2.請在顯微鏡下確認細胞狀態,同時給剛收到的細胞拍照,10倍和20倍各2-3張以及培養瓶外觀照片一張留存,作為售后依據。
3.細胞收貨脫落:293t細胞貼壁能力弱,收貨如有大面積脫落的細胞團為正常現象。若細胞在快遞運輸途中因振動脫落,先將培養瓶放入37℃,5%co2培養箱中靜置3-6 h,讓少數脫落的細胞可再附著生長。若仍有脫落的細胞,則 (1) 收集所有細胞懸液,1000 rpm離心5 min,保留沉淀;(2) 添加胰蛋白酶液0.5 ml至離心管中,重懸沉淀,置于37℃1-2 min左右;(3) 向離心管內加入5 ml完全培養基終止;(4) 1000 rpm,離心5 min,丟棄上清,用5 ml完全培養基補加1-5% fbs,促進貼壁重懸沉淀,接種于新的培養瓶內;(5) 待細胞完全貼壁后,培養觀察;之后按照換液頻率更換新鮮的完全培養基。

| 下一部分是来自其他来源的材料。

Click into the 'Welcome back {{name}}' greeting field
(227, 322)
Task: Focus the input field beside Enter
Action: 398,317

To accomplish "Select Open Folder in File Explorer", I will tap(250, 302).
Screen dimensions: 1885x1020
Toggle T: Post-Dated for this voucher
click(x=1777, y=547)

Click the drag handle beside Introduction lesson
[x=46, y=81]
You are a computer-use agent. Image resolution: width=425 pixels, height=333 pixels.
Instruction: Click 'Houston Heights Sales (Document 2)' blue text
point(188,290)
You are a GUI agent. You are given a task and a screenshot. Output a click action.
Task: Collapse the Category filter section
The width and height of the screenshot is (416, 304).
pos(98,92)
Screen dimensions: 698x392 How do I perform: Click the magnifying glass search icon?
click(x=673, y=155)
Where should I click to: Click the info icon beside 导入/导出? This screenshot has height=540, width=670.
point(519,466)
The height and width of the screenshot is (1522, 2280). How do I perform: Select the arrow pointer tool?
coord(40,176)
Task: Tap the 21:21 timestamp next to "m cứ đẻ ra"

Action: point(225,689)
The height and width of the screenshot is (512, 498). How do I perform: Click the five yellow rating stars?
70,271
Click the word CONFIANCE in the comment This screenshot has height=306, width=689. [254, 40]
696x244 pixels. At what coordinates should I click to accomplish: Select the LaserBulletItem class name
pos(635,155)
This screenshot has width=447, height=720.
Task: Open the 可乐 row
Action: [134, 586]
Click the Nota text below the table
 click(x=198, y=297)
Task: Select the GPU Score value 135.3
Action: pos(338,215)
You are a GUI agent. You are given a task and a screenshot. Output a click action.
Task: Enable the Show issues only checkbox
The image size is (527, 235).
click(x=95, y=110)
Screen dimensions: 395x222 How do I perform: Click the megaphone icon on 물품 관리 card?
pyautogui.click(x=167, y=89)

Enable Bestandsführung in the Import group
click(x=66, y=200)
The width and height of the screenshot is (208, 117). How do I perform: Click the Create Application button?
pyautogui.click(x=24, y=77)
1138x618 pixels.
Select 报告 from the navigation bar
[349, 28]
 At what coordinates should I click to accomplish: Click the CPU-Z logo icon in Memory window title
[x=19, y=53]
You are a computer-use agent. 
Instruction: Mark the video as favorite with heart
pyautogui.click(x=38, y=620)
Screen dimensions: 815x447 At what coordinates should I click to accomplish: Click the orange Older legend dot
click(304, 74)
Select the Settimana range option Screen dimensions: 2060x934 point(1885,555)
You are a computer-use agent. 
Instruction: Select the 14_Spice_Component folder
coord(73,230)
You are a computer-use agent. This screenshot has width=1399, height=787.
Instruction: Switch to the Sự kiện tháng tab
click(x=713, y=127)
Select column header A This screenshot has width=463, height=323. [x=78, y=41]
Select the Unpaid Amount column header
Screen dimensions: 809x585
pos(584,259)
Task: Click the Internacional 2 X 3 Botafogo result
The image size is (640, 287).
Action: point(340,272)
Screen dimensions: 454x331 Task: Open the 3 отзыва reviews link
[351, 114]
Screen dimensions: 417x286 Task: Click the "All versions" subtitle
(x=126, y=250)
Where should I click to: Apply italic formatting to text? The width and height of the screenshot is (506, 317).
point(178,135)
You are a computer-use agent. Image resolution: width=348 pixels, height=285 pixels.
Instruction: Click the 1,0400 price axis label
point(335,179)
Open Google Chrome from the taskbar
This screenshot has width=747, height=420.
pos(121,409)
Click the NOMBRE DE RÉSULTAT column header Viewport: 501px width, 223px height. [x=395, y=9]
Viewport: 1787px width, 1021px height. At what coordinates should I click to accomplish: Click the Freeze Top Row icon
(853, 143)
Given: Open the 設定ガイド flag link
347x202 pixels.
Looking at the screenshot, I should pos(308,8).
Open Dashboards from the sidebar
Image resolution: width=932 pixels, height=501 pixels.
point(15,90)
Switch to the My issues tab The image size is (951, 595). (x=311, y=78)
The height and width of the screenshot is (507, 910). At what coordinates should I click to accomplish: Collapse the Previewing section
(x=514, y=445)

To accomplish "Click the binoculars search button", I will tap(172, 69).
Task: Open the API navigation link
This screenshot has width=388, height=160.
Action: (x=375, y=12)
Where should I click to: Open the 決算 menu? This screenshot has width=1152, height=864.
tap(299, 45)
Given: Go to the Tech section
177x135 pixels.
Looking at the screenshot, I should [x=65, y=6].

4.收貨細胞的培養和傳代:在顯微鏡下觀察細胞生長狀態,若細胞生長密度在60%以下,可去除培養瓶中的灌液培養基,加入新配制的完全培養基,置于培養箱中繼續培養。若細胞生長密度達80%-90%以上,可以對細胞進行傳代處理。
5.運輸用的培養基灌液培養不能再用來培養細胞,請換用合適的新鮮培養基來培養細胞。
凍存細胞接收后的處理
收貨后-80℃冰箱保存過夜后轉入液氮或直接復蘇。
細胞復蘇:將含有1 ml細胞懸液的凍存管置于37℃水浴中迅速搖晃解凍,回溫后噴以75 %酒精并擦拭之,移入無菌操作臺內。將凍存管中細胞加入到含4-6 ml完全培養基的離心管中混合均勻。1000 rpm離心3-5 min,棄去上清液,完全培養基重懸細胞。然后將細胞懸液加入培養瓶/培養皿中,培養箱中孵育。第二天顯微鏡下觀察細胞生長情況和細胞密度。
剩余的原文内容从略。